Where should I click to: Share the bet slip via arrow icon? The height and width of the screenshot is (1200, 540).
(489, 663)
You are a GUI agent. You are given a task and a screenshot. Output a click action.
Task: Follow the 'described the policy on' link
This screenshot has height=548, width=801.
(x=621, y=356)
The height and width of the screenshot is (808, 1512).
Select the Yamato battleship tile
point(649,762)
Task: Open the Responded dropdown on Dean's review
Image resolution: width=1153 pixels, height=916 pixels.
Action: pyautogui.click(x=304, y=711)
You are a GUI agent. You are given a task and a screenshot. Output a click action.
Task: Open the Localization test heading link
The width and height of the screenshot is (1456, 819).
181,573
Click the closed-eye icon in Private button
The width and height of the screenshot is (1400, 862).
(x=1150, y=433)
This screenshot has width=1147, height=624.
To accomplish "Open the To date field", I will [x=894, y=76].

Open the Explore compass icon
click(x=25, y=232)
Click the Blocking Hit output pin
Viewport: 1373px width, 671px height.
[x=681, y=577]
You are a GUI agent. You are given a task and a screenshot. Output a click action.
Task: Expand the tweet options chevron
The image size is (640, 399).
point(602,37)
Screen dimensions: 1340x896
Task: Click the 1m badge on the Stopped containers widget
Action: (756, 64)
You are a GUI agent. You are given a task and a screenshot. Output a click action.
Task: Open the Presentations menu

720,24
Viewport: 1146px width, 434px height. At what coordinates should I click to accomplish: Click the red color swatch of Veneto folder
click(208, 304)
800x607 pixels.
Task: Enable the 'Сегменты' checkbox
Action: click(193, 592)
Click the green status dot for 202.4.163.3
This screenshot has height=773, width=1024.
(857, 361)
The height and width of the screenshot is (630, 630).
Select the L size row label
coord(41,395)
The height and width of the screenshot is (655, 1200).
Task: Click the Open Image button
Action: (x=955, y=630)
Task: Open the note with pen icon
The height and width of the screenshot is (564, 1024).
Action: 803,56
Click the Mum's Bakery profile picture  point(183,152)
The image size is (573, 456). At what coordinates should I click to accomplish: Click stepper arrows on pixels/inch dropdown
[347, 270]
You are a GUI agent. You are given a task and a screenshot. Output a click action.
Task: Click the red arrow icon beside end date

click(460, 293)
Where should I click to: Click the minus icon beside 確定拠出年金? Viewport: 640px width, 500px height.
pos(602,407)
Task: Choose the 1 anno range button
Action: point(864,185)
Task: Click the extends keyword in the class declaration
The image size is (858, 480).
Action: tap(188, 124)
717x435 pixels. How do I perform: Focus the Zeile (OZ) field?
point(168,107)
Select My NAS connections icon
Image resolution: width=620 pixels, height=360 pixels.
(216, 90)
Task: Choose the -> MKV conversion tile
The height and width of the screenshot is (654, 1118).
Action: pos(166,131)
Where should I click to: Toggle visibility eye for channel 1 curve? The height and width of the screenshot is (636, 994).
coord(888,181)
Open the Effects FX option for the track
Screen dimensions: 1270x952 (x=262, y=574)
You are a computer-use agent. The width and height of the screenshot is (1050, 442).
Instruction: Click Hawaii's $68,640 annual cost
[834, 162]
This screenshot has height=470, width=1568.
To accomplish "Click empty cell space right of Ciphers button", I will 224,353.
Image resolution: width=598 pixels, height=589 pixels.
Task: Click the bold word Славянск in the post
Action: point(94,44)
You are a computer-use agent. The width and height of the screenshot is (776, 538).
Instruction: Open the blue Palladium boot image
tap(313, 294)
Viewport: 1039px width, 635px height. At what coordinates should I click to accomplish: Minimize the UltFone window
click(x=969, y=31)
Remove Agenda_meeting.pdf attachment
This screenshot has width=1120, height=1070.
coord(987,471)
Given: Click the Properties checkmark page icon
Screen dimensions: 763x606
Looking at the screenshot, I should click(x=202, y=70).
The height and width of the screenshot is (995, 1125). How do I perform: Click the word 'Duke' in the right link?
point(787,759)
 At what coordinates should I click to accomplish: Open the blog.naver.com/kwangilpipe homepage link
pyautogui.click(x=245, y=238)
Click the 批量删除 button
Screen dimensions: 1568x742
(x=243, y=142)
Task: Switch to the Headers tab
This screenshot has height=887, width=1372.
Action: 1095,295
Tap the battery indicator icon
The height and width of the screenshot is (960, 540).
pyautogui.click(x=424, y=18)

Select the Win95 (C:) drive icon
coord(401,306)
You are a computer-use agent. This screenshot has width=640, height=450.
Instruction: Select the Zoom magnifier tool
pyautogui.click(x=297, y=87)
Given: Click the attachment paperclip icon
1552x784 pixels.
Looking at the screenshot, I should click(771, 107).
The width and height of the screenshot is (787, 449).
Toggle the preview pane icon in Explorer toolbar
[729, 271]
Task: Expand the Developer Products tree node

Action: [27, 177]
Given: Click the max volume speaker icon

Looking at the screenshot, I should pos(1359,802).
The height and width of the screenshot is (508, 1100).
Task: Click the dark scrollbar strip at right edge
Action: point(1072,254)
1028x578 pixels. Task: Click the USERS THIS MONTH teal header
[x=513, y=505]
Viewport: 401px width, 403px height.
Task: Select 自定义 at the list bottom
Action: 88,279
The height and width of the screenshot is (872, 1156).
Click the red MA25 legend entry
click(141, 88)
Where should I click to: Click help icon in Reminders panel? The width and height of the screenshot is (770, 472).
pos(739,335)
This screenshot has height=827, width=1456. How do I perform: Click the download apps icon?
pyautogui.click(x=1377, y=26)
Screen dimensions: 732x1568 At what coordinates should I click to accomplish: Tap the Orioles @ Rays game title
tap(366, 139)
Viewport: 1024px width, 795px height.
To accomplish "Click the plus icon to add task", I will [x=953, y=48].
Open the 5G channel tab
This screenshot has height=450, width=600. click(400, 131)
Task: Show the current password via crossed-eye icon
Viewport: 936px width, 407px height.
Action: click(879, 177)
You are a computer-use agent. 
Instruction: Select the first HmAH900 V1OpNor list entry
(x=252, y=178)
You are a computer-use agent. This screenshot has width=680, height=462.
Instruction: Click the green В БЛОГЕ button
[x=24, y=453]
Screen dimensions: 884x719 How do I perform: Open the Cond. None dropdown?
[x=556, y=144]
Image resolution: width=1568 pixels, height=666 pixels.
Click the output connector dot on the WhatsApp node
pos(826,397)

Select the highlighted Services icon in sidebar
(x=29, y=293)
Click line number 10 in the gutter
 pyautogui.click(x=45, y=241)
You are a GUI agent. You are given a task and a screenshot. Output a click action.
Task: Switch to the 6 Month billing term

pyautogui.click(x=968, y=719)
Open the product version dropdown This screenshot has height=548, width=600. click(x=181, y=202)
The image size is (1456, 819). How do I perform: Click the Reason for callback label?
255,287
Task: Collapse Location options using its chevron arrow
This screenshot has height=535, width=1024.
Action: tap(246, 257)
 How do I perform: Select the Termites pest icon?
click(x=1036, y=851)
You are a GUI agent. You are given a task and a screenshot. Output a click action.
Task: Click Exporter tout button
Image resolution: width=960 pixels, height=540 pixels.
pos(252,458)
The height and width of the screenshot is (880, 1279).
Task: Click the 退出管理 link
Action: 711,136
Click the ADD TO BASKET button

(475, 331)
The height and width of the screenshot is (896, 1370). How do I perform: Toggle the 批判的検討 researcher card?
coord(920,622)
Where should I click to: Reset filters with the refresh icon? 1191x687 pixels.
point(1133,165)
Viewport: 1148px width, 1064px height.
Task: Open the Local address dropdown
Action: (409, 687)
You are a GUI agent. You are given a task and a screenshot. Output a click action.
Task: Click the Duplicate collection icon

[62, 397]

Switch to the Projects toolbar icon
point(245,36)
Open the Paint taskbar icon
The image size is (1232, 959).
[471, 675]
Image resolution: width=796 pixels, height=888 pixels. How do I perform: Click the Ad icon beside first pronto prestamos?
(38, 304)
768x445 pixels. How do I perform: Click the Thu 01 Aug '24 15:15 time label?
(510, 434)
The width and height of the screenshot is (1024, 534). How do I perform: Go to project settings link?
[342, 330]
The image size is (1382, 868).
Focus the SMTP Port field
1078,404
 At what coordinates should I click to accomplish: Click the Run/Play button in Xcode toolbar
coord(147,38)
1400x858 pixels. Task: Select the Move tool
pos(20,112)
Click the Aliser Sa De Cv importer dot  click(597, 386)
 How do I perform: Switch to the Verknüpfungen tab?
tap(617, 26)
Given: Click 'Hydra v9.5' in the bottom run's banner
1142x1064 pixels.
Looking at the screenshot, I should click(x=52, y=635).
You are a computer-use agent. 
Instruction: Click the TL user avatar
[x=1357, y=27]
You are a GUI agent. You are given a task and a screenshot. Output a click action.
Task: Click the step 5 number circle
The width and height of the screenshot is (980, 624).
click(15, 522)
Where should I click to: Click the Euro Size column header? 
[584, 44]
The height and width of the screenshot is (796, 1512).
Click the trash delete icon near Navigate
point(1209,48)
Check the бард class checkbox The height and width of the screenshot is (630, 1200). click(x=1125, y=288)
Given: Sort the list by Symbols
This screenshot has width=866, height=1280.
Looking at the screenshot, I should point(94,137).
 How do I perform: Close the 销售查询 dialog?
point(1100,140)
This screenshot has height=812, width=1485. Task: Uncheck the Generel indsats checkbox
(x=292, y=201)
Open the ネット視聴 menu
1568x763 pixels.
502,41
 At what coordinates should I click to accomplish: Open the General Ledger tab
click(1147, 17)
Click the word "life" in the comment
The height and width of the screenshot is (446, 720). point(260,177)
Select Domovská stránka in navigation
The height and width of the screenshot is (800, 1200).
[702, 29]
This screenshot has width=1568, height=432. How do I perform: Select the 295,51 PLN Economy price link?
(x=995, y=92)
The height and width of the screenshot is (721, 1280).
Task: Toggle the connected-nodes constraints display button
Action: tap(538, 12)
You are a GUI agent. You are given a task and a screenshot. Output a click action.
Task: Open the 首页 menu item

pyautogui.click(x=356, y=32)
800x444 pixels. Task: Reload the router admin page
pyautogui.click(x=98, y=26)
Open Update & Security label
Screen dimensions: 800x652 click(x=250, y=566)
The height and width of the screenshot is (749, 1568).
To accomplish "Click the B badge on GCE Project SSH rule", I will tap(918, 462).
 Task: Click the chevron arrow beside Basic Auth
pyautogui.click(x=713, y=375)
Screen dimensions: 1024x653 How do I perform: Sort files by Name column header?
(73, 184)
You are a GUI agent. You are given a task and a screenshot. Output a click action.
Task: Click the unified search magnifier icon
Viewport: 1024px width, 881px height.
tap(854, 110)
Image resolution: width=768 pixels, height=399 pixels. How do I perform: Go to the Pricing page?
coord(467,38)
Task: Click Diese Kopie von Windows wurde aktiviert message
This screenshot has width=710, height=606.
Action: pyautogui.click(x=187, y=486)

_____

AIM OF THE EXERCISE
Extract the records between the line containing "Given: Click 'Hydra" and the line containing "point(1100,140)", inclusive, and repeat those lines exactly.

RESPONSE TO THE TASK
Given: Click 'Hydra v9.5' in the bottom run's banner
1142x1064 pixels.
Looking at the screenshot, I should click(x=52, y=635).
You are a computer-use agent. 
Instruction: Click the TL user avatar
[x=1357, y=27]
You are a GUI agent. You are given a task and a screenshot. Output a click action.
Task: Click the step 5 number circle
The width and height of the screenshot is (980, 624).
click(15, 522)
Where should I click to: Click the Euro Size column header? 
[584, 44]
The height and width of the screenshot is (796, 1512).
Click the trash delete icon near Navigate
point(1209,48)
Check the бард class checkbox The height and width of the screenshot is (630, 1200). click(x=1125, y=288)
Given: Sort the list by Symbols
This screenshot has width=866, height=1280.
Looking at the screenshot, I should point(94,137).
 How do I perform: Close the 销售查询 dialog?
point(1100,140)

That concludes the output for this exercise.